Monday, May 2, 2011

Health Matters

Several months ago I was visiting with a friend. He is in his 70s and had some medical problems which were being successfully treated with multiple medications though he still had some issues.

In fact, he felt that some of the issues had gotten worse.

He lived for golf, easily plays 18 holes, five days a week. When I saw him he had given up golf because he couldn’t even finish the front nine.

In med school we were taught that anyone on 3 – 4 different medications has a minimal chance of having conflicts between the medications. But, if the number of medications rose to 5 there would be a 50 % chance of having a conflict and for anyone taking more than 8 medications there is a 100% chance of conflicts.

All conflicts have some effect, some minor, some serious. Some have enormous consequences. It is a problem I ran into frequently during my 31 years in the ER. It was often the side effects that brought the patient to see me, not the underlying problem.Many people attend several doctors for various problems.

Each one of these specialists may prescribe one, two or more medications aimed at relieving some problem in their area of expertise.

Very often the patient is taking a polypharmacy of medications not knowing what they are or what they are for.

They take them because the doctor tells them to and often there isn’t anyone at the helm coordinating everything. Back to my friend, he was taking nine different medications from three different doctors.

All competent physicians but too busy to give the conflict issue the attention it deserves. In his case there were 17 different potential conflicts, two of which were important enough to need attention in the near future and one of which was potentially exceptionally serious and in need of immediate intervention.

His level of activity and quality of life had already changed as a result. The list of symptoms from medication conflicts is endless but just a few of the most common problems I saw in the ER were swelling, especially the lower legs, shortness of breath, joint pain, dizziness, faintness, fatigue out of proportion to exertion, either slow or rapid heart beat, low blood pressure, headache, visual problems, rashes, hypersensitivity to the sun and numbness, pain or strange feelings in the extremities.

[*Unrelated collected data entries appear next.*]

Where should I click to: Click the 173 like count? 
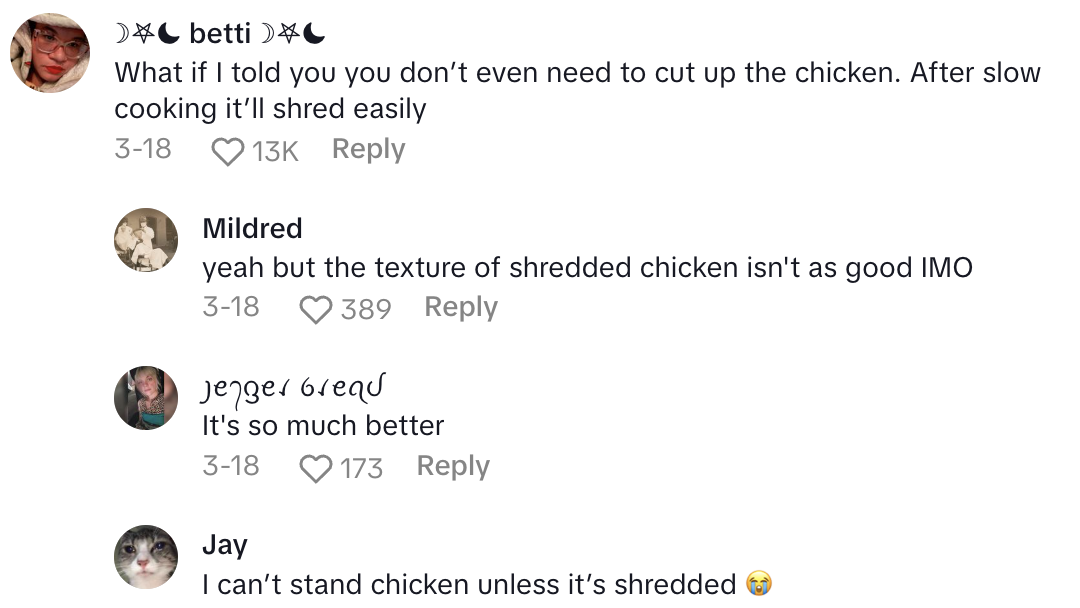361,468
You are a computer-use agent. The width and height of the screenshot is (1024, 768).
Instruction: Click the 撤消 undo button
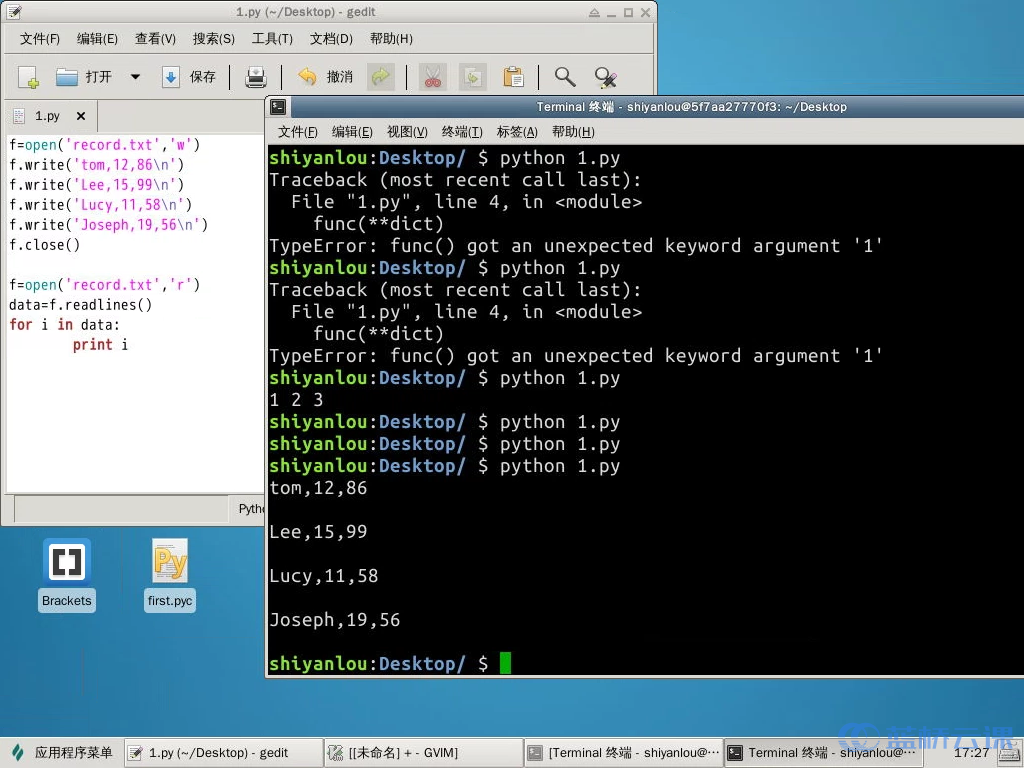click(326, 77)
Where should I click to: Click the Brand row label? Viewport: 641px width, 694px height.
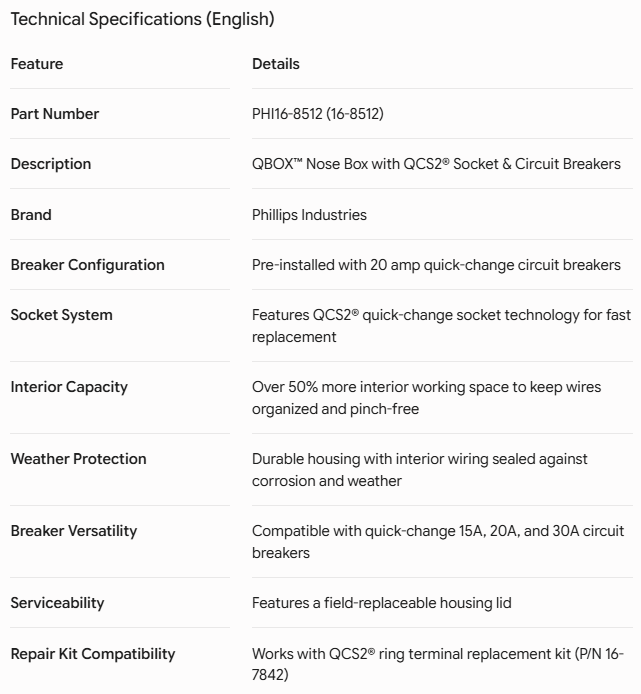click(x=31, y=215)

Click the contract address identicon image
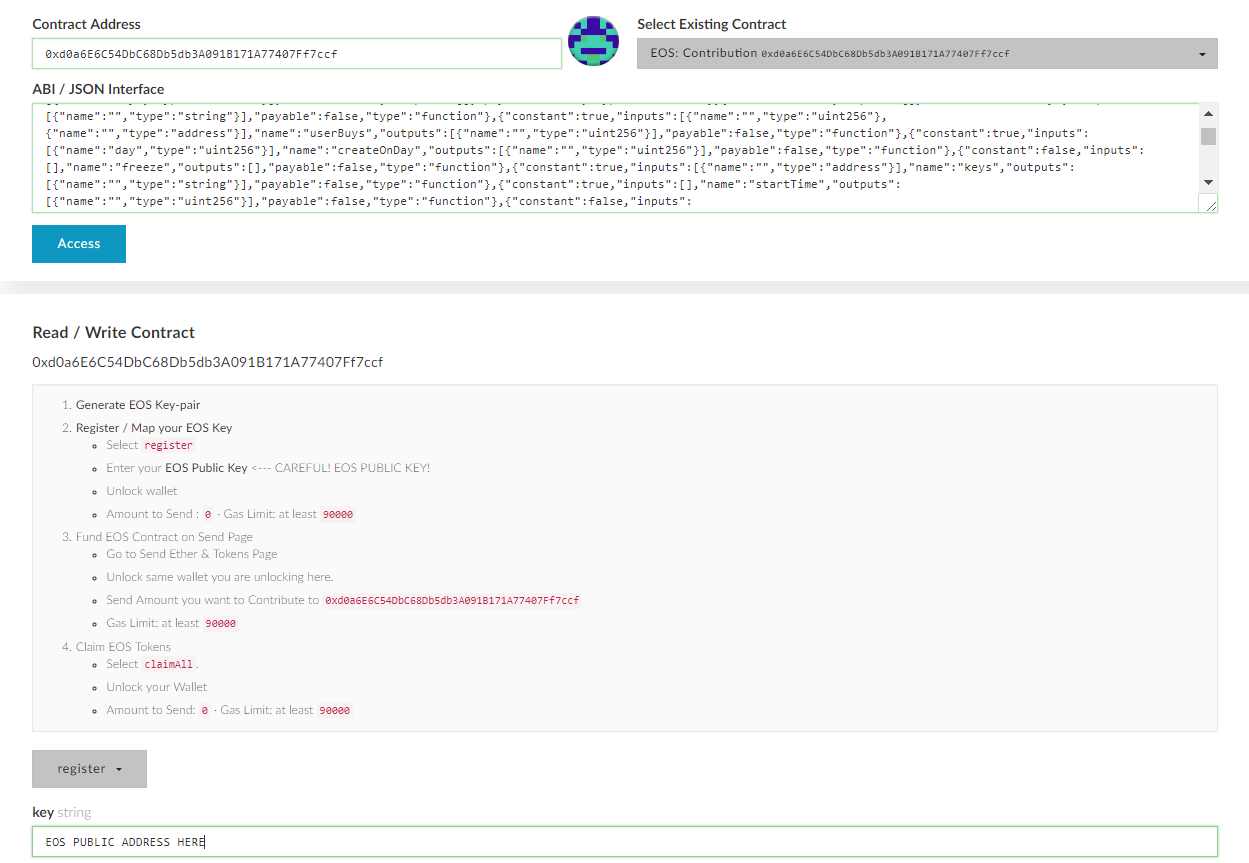(593, 42)
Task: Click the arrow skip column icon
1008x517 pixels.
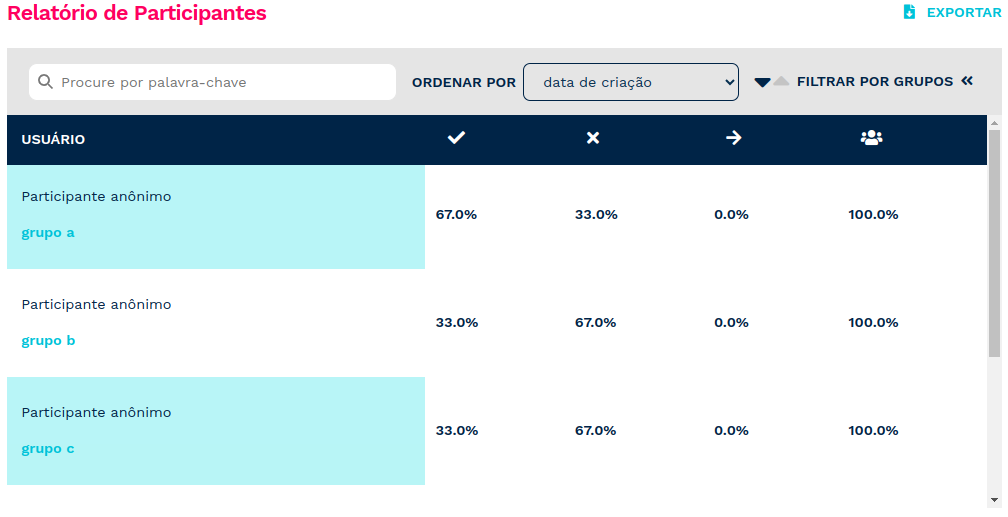Action: click(734, 138)
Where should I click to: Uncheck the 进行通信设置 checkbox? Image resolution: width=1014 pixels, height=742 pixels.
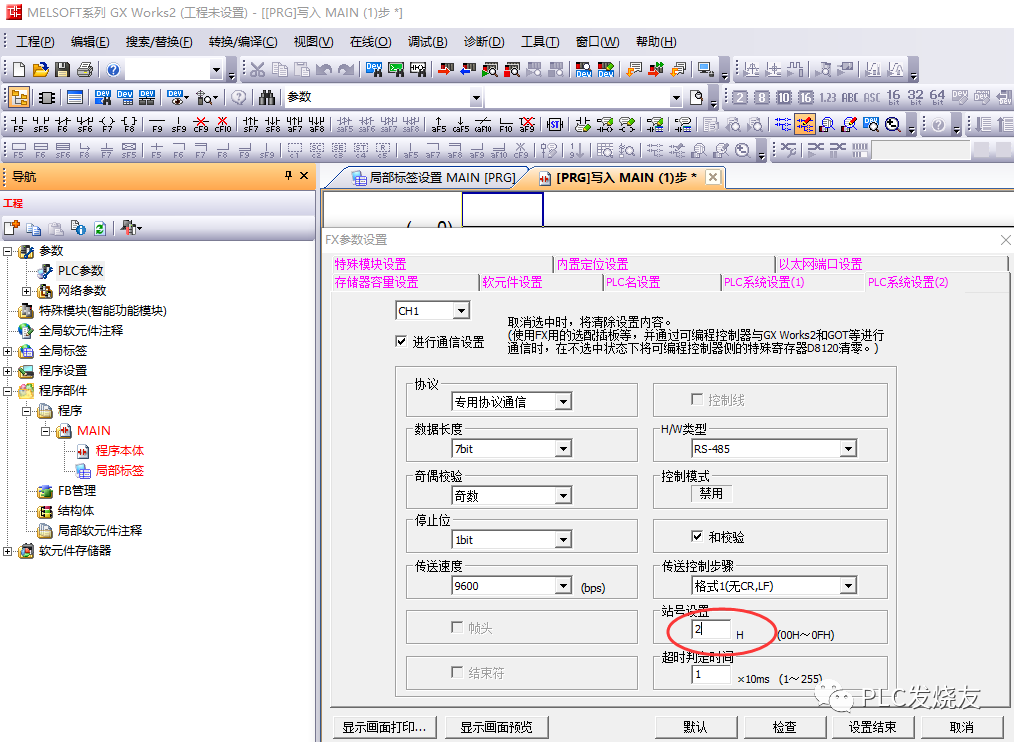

The list goes on and on but you get the gist.

Most, if not all of these symptoms have causes other than medication conflicts but if the other causes have been looked into without a diagnosis, you and your doctor must explore the possibility of medication conflict.

We need to once again assume responsibility for our own health. Some simple ways we can do this is by:
• Keeping an up to date list of all the medications we are taking – both prescription and non-prescription. Conflicts are not limited only to prescription products.

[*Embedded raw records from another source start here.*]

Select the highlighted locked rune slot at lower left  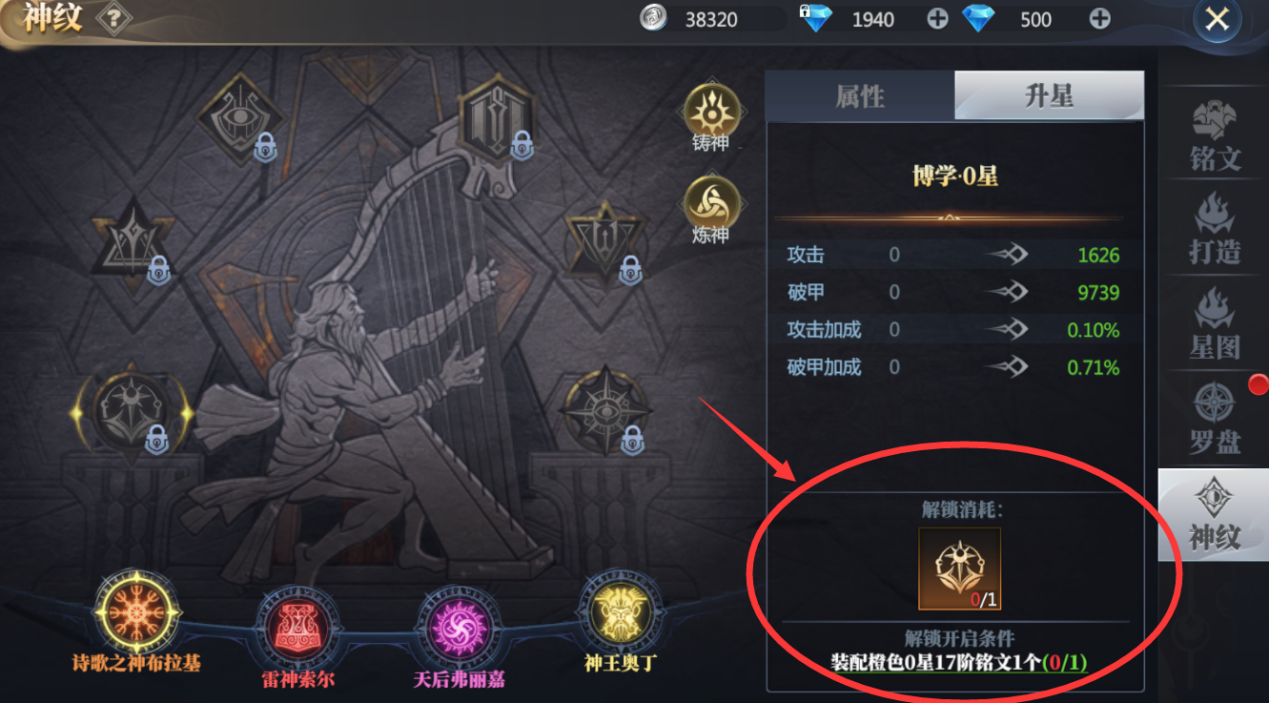pos(130,412)

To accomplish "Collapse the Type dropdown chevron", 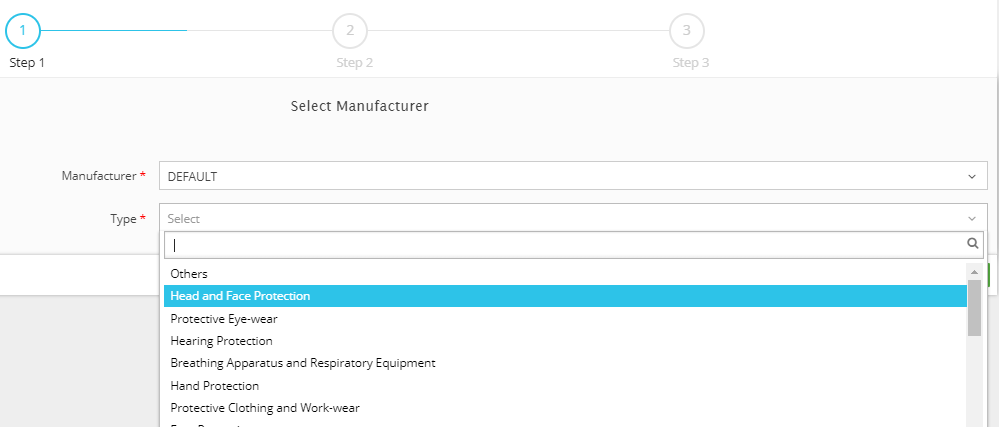I will [x=972, y=218].
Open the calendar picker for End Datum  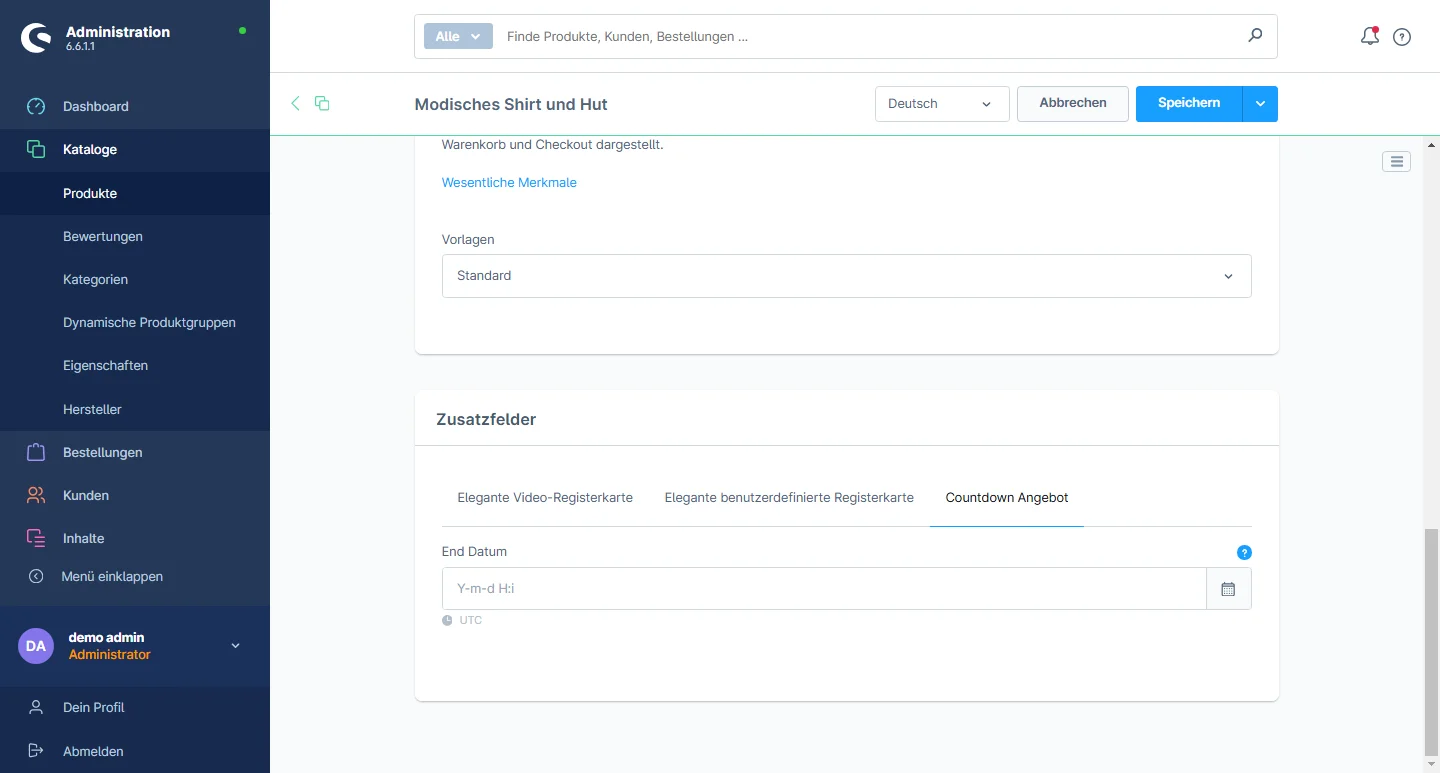tap(1228, 589)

• Knowing basically why you are taking each drug. Many people taking multiple medications for various problems legitimately get confused over which is for what.

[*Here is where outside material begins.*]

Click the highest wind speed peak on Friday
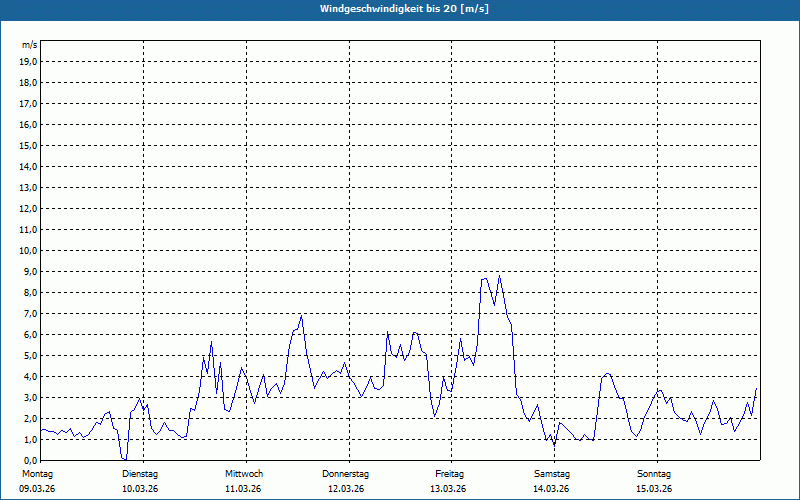 [x=499, y=276]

Not long ago I had occasion to be visiting with a friend who mentioned that he was suddenly quite under the weather.

Meddling being in my nature I asked a few questions and discovered that he was under the impression that his heart medications were for his platelets and vice versa.

Acting on his doctor’s instructions to “decrease his platelet medications by half”, he inadvertently cut his heart medication in half with the predictable result.

• Being very aware of what foods must be avoided when taking certain medications. Some serious conflicts involve food.

For instance, did you know that people taking a certain class of medication should be very cautious about eating grapefruit; also certain types of wine and cheese can actually kill someone taking another class of drug.

• Do not be reticent to bring up any questions or concerns with your doctor.
My friend? He talked to his primary care doctor, was able to stop four of his meds and is back to playing 18 holes as often as he wants.